Into, Well…the Abyss

mikeimage2Into the Valley, by Ruth Galm, a 272 page novel, might be of interest to aspiring novelists for two reasons; one, it’s a terrific novel. And two, Ms. Galm’s manuscript was rejected over sixty times before she finally got it published.

But Galm took matters into her own hands in a way that lots of other writers would not think to do. As the mountain of rejections piled up, Ruth Galm finally asked herself this question: would she ever quit writing? Her answer defined her. The answer was no.

“And that’s when I crossed over to the other side,” says Galm” From then on, she would write for herself. She would disregard the world of “getting published” and focus exclusively on her art. She would write not for editors and not for agents but solely for herself, come what may. Eventually it all paid off. After years of rejection, Galm says, an editor at Soho press told her that they loved the novel because “I had remained myself, had written for myself.”

Just think about that: in a day and age when a novelist wannabe is often more concerned with getting her website tuned-up just right or pumping up her social media numbers in the manic quest to get published, Galm went with artistic integrity. Go figure.

It’s a road trip story but don’t expect Thelma and Louise. It’s not a buddy novel. There are no buddies. The protagonist is utterly completely, unremittingly alone. She’s a thirty year old woman whose real name is Beverly but who is always referred to as B. It’s as if she wants to minimize herself, to disappear as she sets out in her car from San Francisco and into the American West of the 1960s.B. supports herself by passing bad checks, the only thing that seems to soothe her, She enjoys a “cool, expansive” feeling only when she is in a bank passing bad checks. Her ever-present “carsickness,” is a kind of depression which, ironically, is only relieved when she is in the car moving to her next larcenous score. “[T]he carsickness was the truth.

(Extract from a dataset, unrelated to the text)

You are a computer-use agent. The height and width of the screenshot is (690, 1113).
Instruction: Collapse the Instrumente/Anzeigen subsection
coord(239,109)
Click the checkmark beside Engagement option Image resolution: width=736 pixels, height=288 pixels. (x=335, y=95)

A warmth and a clarity pouring through her to guide and protect her.” She has, it seems, one goal: to move through the West dropping bad checks like Johnny Appleseed dropped seeds.

Tone is everything in Into the Valley. She stops at a gas station halfway through the novel to find that the “The mountains were no longer visible in the brown haze…The dead dry grass pulsed at her.” This haze and the inescapable heat are vital to the novel.

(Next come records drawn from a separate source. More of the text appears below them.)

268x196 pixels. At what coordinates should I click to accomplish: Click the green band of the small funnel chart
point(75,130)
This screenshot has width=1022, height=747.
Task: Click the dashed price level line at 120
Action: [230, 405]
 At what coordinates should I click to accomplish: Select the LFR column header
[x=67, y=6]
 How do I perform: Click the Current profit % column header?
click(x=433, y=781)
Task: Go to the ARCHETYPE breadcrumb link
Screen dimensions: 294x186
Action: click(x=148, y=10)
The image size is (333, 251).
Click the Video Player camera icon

Anybody who likes the movie Three Women by Robert Altman, will likely devour Into the Valley. The stories are in no-way similar, though the cast of characters in each would remind you of one another only in their archetypical social ineptness. The movie was based on a dream that Altman had. Galm’s work is likewise surrealistic in tone. In both works the American West is punished by a blinding, disorienting sun. B. passes a horse corral. “The sun blazed on the animals.” It doesn’t’ shine, this sun. It blazes. In the movie, a Coca Cola truck slowly approaches across the parching desert and you can see the heat pulsing up from the desert floor as in a mirage. It’s a scene that seems interminable. Throughout both works it’s a world is of claustrophobic heat. The sun always shines in both the movie and the book but, ironically, the characters are eternally, immutably sad.

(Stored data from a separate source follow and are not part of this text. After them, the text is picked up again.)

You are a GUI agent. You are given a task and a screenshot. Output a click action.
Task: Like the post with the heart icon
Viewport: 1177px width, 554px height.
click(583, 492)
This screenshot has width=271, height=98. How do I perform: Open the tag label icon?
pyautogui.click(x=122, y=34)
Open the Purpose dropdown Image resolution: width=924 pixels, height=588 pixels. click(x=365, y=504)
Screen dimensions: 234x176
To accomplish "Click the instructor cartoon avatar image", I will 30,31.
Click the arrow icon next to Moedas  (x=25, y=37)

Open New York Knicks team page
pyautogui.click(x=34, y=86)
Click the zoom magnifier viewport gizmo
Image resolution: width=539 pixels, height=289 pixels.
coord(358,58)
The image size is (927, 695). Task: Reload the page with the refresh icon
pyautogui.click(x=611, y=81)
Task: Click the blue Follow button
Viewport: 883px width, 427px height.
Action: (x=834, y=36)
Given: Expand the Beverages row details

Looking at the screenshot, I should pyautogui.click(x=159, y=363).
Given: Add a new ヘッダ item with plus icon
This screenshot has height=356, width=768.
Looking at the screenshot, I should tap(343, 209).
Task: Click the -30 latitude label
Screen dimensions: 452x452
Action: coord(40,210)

B. rejects society much as society rejects her. Even when she tries, it seems, to engage with people out there on the road, she comes up empty. After a night of drunken lovemaking with a man she just met he sends her packing in the morning when she would have preferred to talk. When she tries to engage others along the way—say, to ask directions, they return quizzical stares. No-one seems to know what this misfit is talking about. Alone with her thoughts, B.raises loneliness and isolation to a new and dizzying crescendo of dysphoria. It’s the holy sacrament of aloneness rendered in prose as chilling as it is spooky. Her world is one that fans of latter-day Cormac McCarthy might appreciate.

But, don’t make the mistake of thinking poor B. is a woman without purpose or resolve. When people, at the end of the novel, get in the way of what she truly wants—to pass bad checks—she reacts with a swiftness and a certainty that would make most of us appear as irresolute wimps.

When it comes to kiting checks, B. is no wimp.

7 comments

  1. Michelle Hoover

    I love this Mike. I had seen it earlier, think it won some awards for the cover as well as the content. So happy for her.

  2. Gerald Whelan

    It sounds like a book written with fierce, uncompromising integrity. Good review, Mike. The landscape as character comes through almost palpably. I look forward to reading it.